### DATENZEILEN

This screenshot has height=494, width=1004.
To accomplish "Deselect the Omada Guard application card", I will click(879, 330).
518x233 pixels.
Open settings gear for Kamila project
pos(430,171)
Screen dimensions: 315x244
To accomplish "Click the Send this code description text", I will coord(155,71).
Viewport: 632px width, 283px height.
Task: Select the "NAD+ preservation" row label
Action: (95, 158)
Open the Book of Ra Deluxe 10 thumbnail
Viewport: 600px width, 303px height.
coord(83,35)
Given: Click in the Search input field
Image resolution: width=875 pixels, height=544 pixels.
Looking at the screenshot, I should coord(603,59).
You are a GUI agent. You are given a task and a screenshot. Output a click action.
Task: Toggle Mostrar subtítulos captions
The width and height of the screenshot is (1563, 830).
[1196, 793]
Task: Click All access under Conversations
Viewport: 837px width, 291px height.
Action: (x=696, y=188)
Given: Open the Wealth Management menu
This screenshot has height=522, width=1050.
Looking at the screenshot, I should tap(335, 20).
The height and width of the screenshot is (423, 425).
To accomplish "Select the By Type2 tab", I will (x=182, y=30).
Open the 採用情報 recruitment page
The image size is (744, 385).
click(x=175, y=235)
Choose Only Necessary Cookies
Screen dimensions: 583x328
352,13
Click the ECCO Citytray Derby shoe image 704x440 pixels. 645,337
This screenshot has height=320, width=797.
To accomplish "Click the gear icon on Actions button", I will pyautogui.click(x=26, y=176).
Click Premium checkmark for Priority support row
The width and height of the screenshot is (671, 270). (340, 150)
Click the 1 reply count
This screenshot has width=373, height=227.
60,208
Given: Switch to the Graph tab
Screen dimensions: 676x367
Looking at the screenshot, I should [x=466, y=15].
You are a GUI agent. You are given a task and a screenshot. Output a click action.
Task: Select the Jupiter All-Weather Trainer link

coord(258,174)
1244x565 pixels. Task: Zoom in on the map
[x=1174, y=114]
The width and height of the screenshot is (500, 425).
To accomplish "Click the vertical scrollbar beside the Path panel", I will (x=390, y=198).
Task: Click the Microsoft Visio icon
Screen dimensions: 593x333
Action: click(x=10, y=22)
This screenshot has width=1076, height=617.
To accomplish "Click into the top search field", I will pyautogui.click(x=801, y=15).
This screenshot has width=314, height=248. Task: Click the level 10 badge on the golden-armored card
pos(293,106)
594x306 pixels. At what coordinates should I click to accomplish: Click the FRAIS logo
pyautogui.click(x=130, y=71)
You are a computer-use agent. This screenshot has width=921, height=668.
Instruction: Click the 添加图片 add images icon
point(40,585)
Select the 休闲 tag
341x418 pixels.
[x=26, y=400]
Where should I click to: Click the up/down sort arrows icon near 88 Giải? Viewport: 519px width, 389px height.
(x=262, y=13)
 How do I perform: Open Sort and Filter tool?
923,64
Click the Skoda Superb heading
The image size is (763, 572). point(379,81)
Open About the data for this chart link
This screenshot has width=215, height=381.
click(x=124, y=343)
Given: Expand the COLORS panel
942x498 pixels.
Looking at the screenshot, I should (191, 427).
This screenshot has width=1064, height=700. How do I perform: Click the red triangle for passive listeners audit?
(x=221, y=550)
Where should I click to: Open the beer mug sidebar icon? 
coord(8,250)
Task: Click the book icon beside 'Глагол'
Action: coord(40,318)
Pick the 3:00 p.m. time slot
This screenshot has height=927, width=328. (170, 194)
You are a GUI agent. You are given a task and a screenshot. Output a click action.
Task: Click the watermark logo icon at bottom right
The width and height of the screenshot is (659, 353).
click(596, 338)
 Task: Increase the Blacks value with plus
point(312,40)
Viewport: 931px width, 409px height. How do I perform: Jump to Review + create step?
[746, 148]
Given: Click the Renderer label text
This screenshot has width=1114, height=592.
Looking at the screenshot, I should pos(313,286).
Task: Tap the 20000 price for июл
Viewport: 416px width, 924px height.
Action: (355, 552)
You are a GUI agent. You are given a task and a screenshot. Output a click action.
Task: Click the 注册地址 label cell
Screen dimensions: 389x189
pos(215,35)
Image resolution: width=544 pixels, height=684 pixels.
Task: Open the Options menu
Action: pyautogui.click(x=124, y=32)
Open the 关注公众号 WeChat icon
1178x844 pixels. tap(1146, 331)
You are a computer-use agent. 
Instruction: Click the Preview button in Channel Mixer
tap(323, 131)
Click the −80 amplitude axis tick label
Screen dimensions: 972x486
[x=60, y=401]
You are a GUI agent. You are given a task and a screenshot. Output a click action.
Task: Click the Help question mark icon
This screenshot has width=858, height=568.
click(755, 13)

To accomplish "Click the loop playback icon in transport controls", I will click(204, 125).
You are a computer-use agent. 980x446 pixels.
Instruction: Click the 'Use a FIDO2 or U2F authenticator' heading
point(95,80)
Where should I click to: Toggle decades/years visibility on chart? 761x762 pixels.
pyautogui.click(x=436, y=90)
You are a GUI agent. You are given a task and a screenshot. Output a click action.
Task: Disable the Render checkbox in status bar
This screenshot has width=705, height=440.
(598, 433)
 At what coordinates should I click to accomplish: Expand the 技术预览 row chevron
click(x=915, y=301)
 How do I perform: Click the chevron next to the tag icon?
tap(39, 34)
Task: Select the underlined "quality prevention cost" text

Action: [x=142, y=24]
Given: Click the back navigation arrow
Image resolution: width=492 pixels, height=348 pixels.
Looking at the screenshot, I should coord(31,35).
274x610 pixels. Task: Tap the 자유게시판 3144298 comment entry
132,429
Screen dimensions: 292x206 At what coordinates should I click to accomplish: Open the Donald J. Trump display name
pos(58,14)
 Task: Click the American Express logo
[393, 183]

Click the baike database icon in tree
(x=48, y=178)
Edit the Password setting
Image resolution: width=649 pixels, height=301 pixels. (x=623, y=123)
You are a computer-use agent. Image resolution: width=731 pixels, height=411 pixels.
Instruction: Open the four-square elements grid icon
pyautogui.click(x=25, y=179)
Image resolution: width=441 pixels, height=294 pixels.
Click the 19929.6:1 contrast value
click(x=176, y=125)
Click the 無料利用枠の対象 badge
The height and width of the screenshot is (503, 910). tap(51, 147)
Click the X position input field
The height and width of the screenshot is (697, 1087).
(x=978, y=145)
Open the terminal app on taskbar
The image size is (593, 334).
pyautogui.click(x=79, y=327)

######

#### AUFGABENSTELLUNG:
Schreibe sämtliche Zeilen oben Zeichen für Zeichen ab.

#### SCHRIFTLICHE ANTWORT:
This screenshot has height=494, width=1004.
To accomplish "Deselect the Omada Guard application card", I will click(879, 330).
518x233 pixels.
Open settings gear for Kamila project
pos(430,171)
Screen dimensions: 315x244
To accomplish "Click the Send this code description text", I will coord(155,71).
Viewport: 632px width, 283px height.
Task: Select the "NAD+ preservation" row label
Action: (95, 158)
Open the Book of Ra Deluxe 10 thumbnail
Viewport: 600px width, 303px height.
coord(83,35)
Given: Click in the Search input field
Image resolution: width=875 pixels, height=544 pixels.
Looking at the screenshot, I should coord(603,59).
You are a GUI agent. You are given a task and a screenshot. Output a click action.
Task: Toggle Mostrar subtítulos captions
The width and height of the screenshot is (1563, 830).
[1196, 793]
Task: Click All access under Conversations
Viewport: 837px width, 291px height.
Action: (x=696, y=188)
Given: Open the Wealth Management menu
This screenshot has height=522, width=1050.
Looking at the screenshot, I should tap(335, 20).
The height and width of the screenshot is (423, 425).
To accomplish "Select the By Type2 tab", I will (x=182, y=30).
Open the 採用情報 recruitment page
The image size is (744, 385).
click(x=175, y=235)
Choose Only Necessary Cookies
Screen dimensions: 583x328
352,13
Click the ECCO Citytray Derby shoe image 704x440 pixels. 645,337
This screenshot has height=320, width=797.
To accomplish "Click the gear icon on Actions button", I will pyautogui.click(x=26, y=176).
Click Premium checkmark for Priority support row
The width and height of the screenshot is (671, 270). (340, 150)
Click the 1 reply count
This screenshot has width=373, height=227.
60,208
Given: Switch to the Graph tab
Screen dimensions: 676x367
Looking at the screenshot, I should [x=466, y=15].
You are a GUI agent. You are given a task and a screenshot. Output a click action.
Task: Select the Jupiter All-Weather Trainer link

coord(258,174)
1244x565 pixels. Task: Zoom in on the map
[x=1174, y=114]
The width and height of the screenshot is (500, 425).
To accomplish "Click the vertical scrollbar beside the Path panel", I will (x=390, y=198).
Task: Click the Microsoft Visio icon
Screen dimensions: 593x333
Action: click(x=10, y=22)
This screenshot has width=1076, height=617.
To accomplish "Click into the top search field", I will pyautogui.click(x=801, y=15).
This screenshot has width=314, height=248. Task: Click the level 10 badge on the golden-armored card
pos(293,106)
594x306 pixels. At what coordinates should I click to accomplish: Click the FRAIS logo
pyautogui.click(x=130, y=71)
You are a computer-use agent. This screenshot has width=921, height=668.
Instruction: Click the 添加图片 add images icon
point(40,585)
Select the 休闲 tag
341x418 pixels.
[x=26, y=400]
Where should I click to: Click the up/down sort arrows icon near 88 Giải? Viewport: 519px width, 389px height.
(x=262, y=13)
 How do I perform: Open Sort and Filter tool?
923,64
Click the Skoda Superb heading
The image size is (763, 572). point(379,81)
Open About the data for this chart link
This screenshot has width=215, height=381.
click(x=124, y=343)
Given: Expand the COLORS panel
942x498 pixels.
Looking at the screenshot, I should (191, 427).
This screenshot has width=1064, height=700. How do I perform: Click the red triangle for passive listeners audit?
(x=221, y=550)
Where should I click to: Open the beer mug sidebar icon? 
coord(8,250)
Task: Click the book icon beside 'Глагол'
Action: coord(40,318)
Pick the 3:00 p.m. time slot
This screenshot has height=927, width=328. (170, 194)
You are a GUI agent. You are given a task and a screenshot. Output a click action.
Task: Click the watermark logo icon at bottom right
The width and height of the screenshot is (659, 353).
click(596, 338)
 Task: Increase the Blacks value with plus
point(312,40)
Viewport: 931px width, 409px height. How do I perform: Jump to Review + create step?
[746, 148]
Given: Click the Renderer label text
This screenshot has width=1114, height=592.
Looking at the screenshot, I should pos(313,286).
Task: Tap the 20000 price for июл
Viewport: 416px width, 924px height.
Action: (355, 552)
You are a GUI agent. You are given a task and a screenshot. Output a click action.
Task: Click the 注册地址 label cell
Screen dimensions: 389x189
pos(215,35)
Image resolution: width=544 pixels, height=684 pixels.
Task: Open the Options menu
Action: pyautogui.click(x=124, y=32)
Open the 关注公众号 WeChat icon
1178x844 pixels. tap(1146, 331)
You are a computer-use agent. 
Instruction: Click the Preview button in Channel Mixer
tap(323, 131)
Click the −80 amplitude axis tick label
Screen dimensions: 972x486
[x=60, y=401]
You are a GUI agent. You are given a task and a screenshot. Output a click action.
Task: Click the Help question mark icon
This screenshot has width=858, height=568.
click(755, 13)

To accomplish "Click the loop playback icon in transport controls", I will click(204, 125).
You are a computer-use agent. 980x446 pixels.
Instruction: Click the 'Use a FIDO2 or U2F authenticator' heading
point(95,80)
Where should I click to: Toggle decades/years visibility on chart? 761x762 pixels.
pyautogui.click(x=436, y=90)
You are a GUI agent. You are given a task and a screenshot. Output a click action.
Task: Disable the Render checkbox in status bar
This screenshot has width=705, height=440.
(598, 433)
 At what coordinates should I click to accomplish: Expand the 技术预览 row chevron
click(x=915, y=301)
 How do I perform: Click the chevron next to the tag icon?
tap(39, 34)
Task: Select the underlined "quality prevention cost" text

Action: [x=142, y=24]
Given: Click the back navigation arrow
Image resolution: width=492 pixels, height=348 pixels.
Looking at the screenshot, I should coord(31,35).
274x610 pixels. Task: Tap the 자유게시판 3144298 comment entry
132,429
Screen dimensions: 292x206 At what coordinates should I click to accomplish: Open the Donald J. Trump display name
pos(58,14)
 Task: Click the American Express logo
[393, 183]

Click the baike database icon in tree
(x=48, y=178)
Edit the Password setting
Image resolution: width=649 pixels, height=301 pixels. (x=623, y=123)
You are a computer-use agent. Image resolution: width=731 pixels, height=411 pixels.
Instruction: Open the four-square elements grid icon
pyautogui.click(x=25, y=179)
Image resolution: width=441 pixels, height=294 pixels.
Click the 19929.6:1 contrast value
click(x=176, y=125)
Click the 無料利用枠の対象 badge
The height and width of the screenshot is (503, 910). tap(51, 147)
Click the X position input field
The height and width of the screenshot is (697, 1087).
(x=978, y=145)
Open the terminal app on taskbar
The image size is (593, 334).
pyautogui.click(x=79, y=327)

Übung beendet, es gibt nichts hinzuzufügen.